In general this would not have been a difficult decision to stay home with the baby, what makes it so difficult is the fact that I basically don't go to work = no income = scary times. Will we ever recover from this time out? We don't know and frankly speaking we don't care as long as we have food on the table - our son is now most important - thats it - decision made! End of career? Maybe, maybe not.

BUT there are always two sides to look at in this situation. As depressing as it is for me not to go and photograph professionally, I'm very exited on the other side because I finally have time to work on my archive, we finally open our Bed & Breakfast on northern Vancouver Island and YES, finally I have more time for private photo tours and workshops again.

I know many of you will be happy to hear this, I've had so many inquiries over the last few years but our tight shooting schedule was almost always in the way. This left only the larger workshops with 6+ people, it was fun too, I really enjoyed every one of the photo tours BUT honestly, I by far prefer a small photo tour with 1-2 people, especially up here where we live - we have so much to show and photograph.

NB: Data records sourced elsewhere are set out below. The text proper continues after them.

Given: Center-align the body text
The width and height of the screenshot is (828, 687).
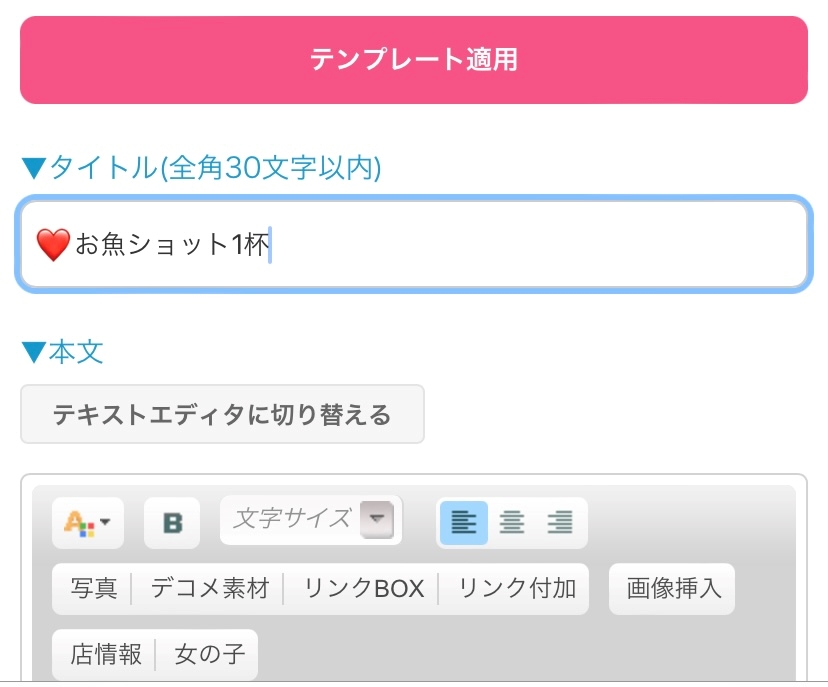Looking at the screenshot, I should [x=511, y=522].
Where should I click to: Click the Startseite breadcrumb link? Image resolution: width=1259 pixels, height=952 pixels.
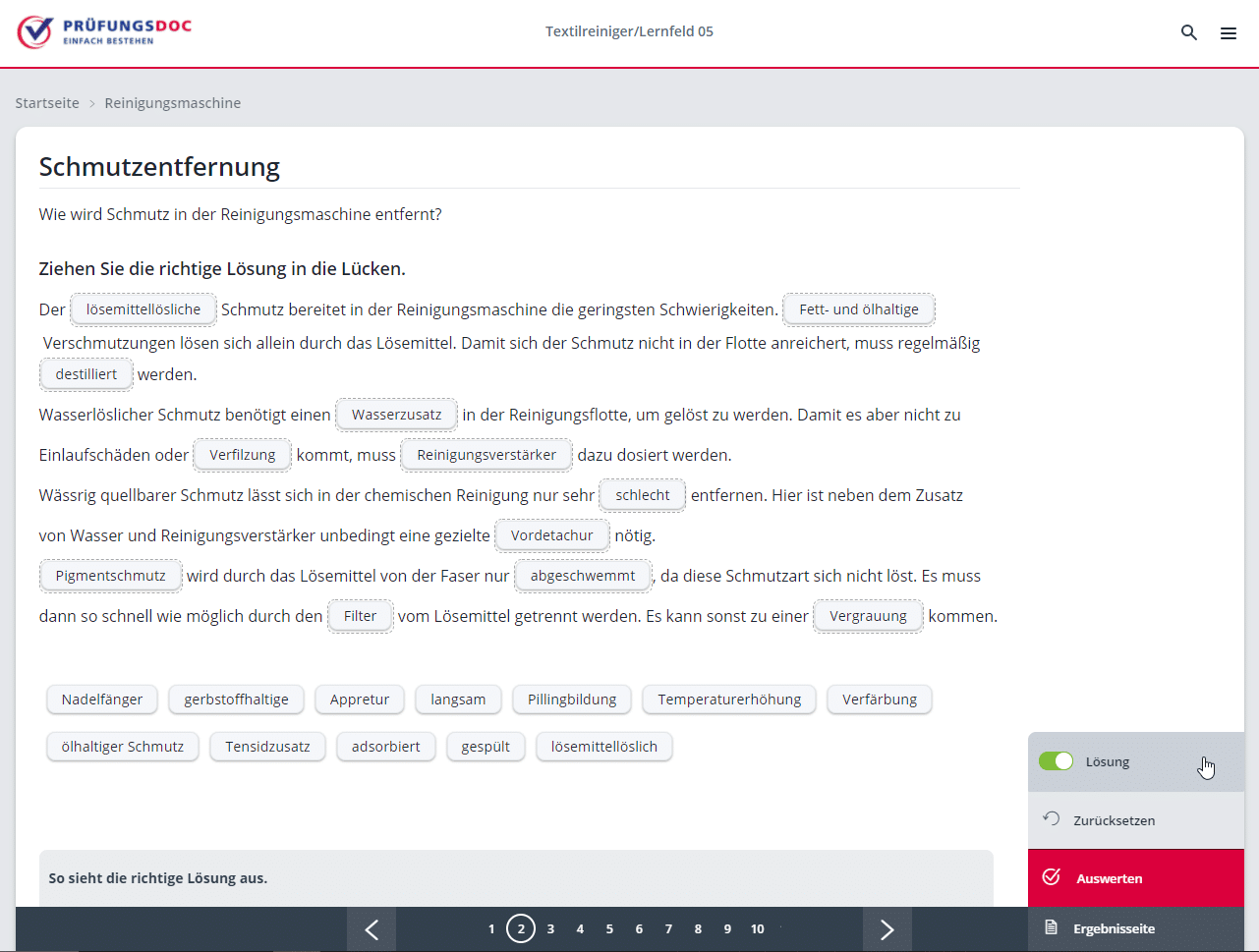pyautogui.click(x=47, y=103)
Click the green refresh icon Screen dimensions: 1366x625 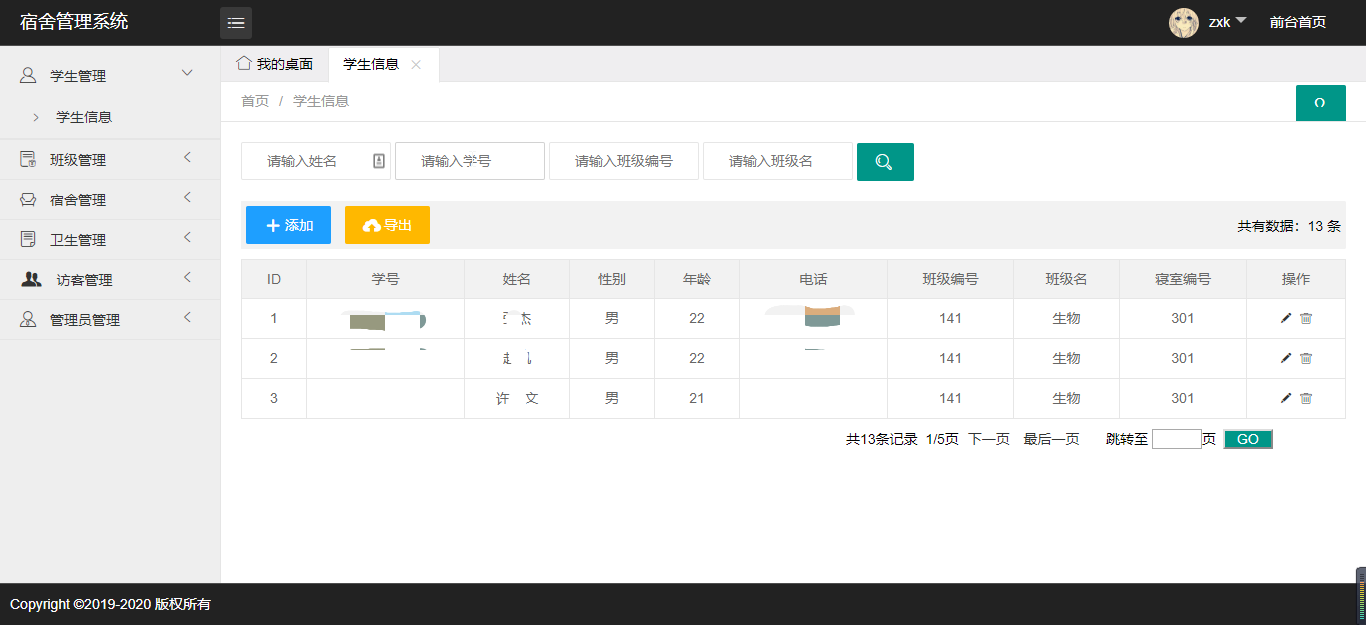coord(1320,102)
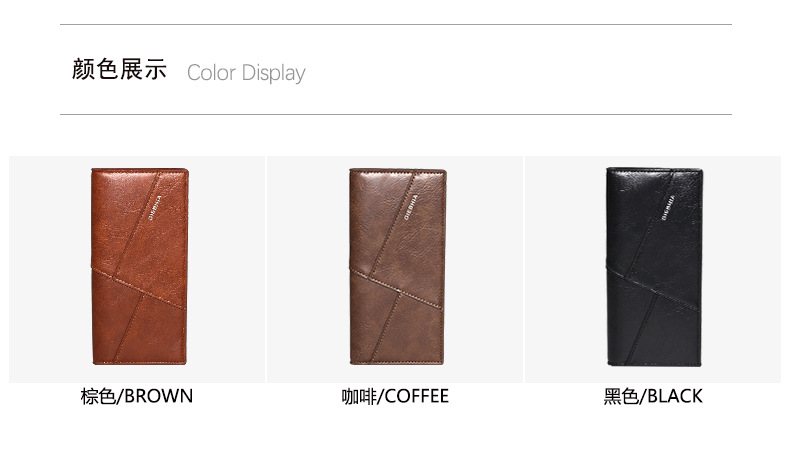This screenshot has height=472, width=790.
Task: Click the divider line below the heading
Action: pyautogui.click(x=396, y=114)
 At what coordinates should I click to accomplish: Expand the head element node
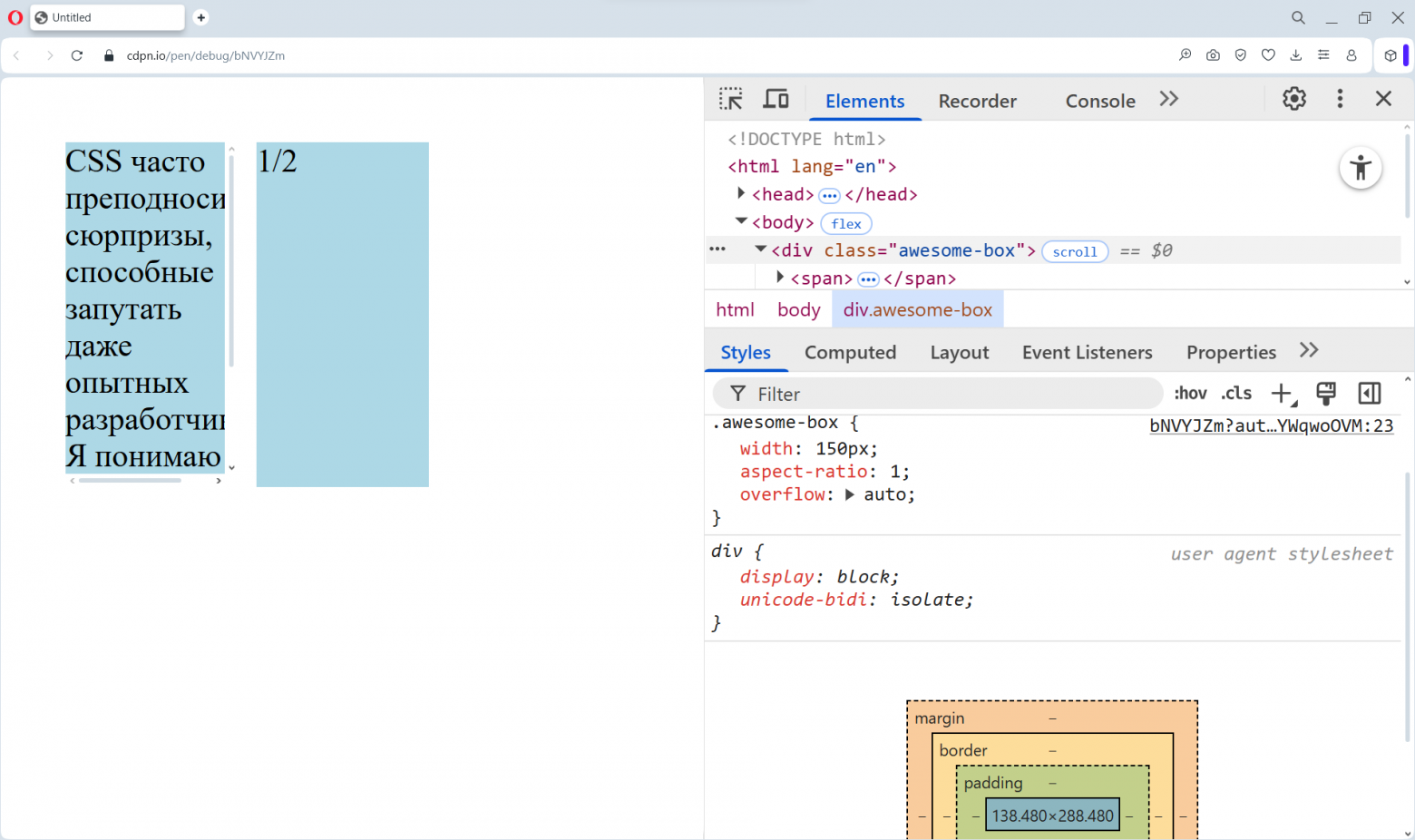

I finally have time to fire up my Hasselblad X5 scanner and scan some of my slides in RAW format (some of you may still remember the good old days with film in formats like 35mm, 8x6cm and 6x17cm). I also will be able to do some scanning for others, small quantities but still better then none.

I also should have time to finally migrate my older website to our new software frame which we've been developing over the last 4 years! That is scary too, we most likely will loose 50% of our traffic, which also means a lot of income.

AND most important I will have time for our little boy which we love so much, we will make sure to give him everything we can to bring his development forward - as far as somehow possible.

Stand by for details on our B&B on northern Vancouver Island, photo workshops and my offers for scanning with the unbeatable Hasselblad X5 Scanner.

Thanks for listening, you may not realize it but you do support us a lot by visiting our websites, as long as you check out our websites, blogs and photos we will have a good chance to go through this difficult time and I know - we WILL recover.